Birds that touch or feed each other, share perches or come into contact with each others' feces might become infected that way.

Marge Gibson of the Raptor Education Group Inc. in Antigo, Wis., has little doubt that the West Nile virus can be transmitted without hitching a ride on a mosquito.

In August, Gibson took in 30 young common terns that had been orphaned by minks. Housed in a screened enclosure within a screened building, "they seemed active; they had healthy appetites," she says.

But two weeks after the flock arrived, one of the birds fell ill. "It started to have some weakness in its leg -- only one at first," she recalls. Then another tern got sick, "and it became like a domino effect. They just started falling off -- dying."

Tests of one tern brain was strongly positive for West Nile.

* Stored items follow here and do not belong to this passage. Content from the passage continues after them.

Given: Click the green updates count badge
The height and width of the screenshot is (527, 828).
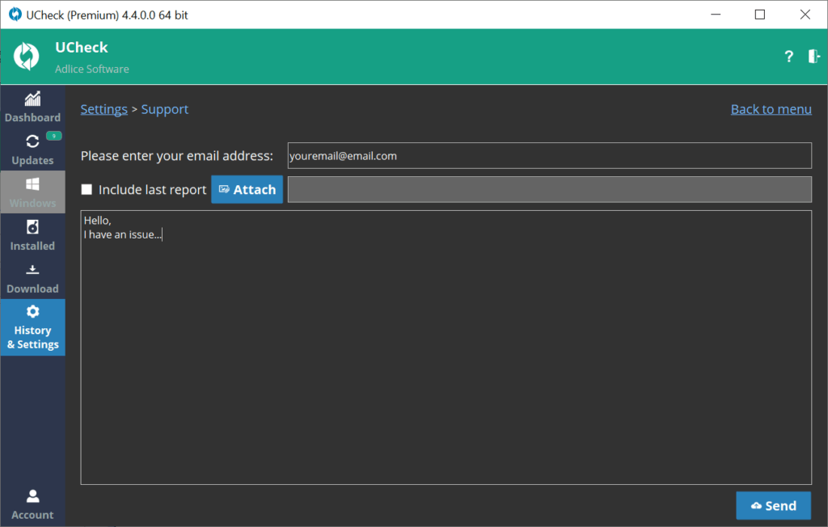Looking at the screenshot, I should click(53, 136).
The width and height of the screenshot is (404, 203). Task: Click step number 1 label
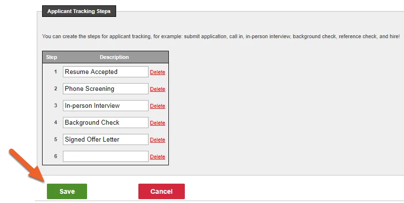(55, 72)
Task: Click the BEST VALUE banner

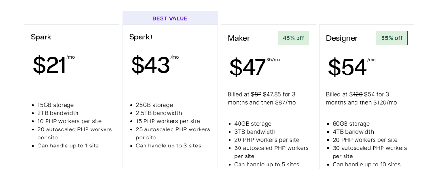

Gibson believes she touched off the contagion by hand-feeding an infected hawk and then using an inadequate disinfectant before hand-feeding a tern. "Within a few days [the first tern] began showing limb weakness," she says. The rest of the terns then infected each other, she believes. Only three survived.

Komar was curious about Gibson's terns. "But until her report is presented in the [scientific] literature and evaluated by scientific peers and accepted ... it [the means of transmission] will be just speculative," he says. "It's possible, in a big cage like that, that some mosquitoes do get in."

The larger question is whether people, too, can acquire the virus directly from birds.

Gibson is convinced they can. In September, seven weeks after she began taking in dozens of sick and dying birds, Gibson fell ill.

The first symptoms were headaches and then a curious weakness in her legs. She ran a fever as high as 102.4 degrees and spent days in bed. "I was hot and tired and very slow ... no energy," she says. She began to feel better in 10 days but had a lingering hand tremor.

Her blood tests for West Nile virus were inconclusive, she says. But she believes it was West Nile, picked up from her birds.

Other bird rehabilitation workers have had similar experiences, according to Joe McLeod, a board member at the International Wildlife Rehabilitation Council in Manitoba, Canada. Gibson is a past president of the organization.

"Many of our IWRC members have themselves contracted the virus from their birds and are suffering through the additional strain of becoming ill and still trying to put in 16- to 20-hour days. It is a sad and difficult situation," McLeod says.

Emi Kate Saito, who directs West Nile research at the National Wildlife Health Center, says the rehabilitation workers' experience "certainly needs to be looked into."

"But since these are areas of high [viral] activity, it's hard to say whether it came from birds or mosquitoes," she says.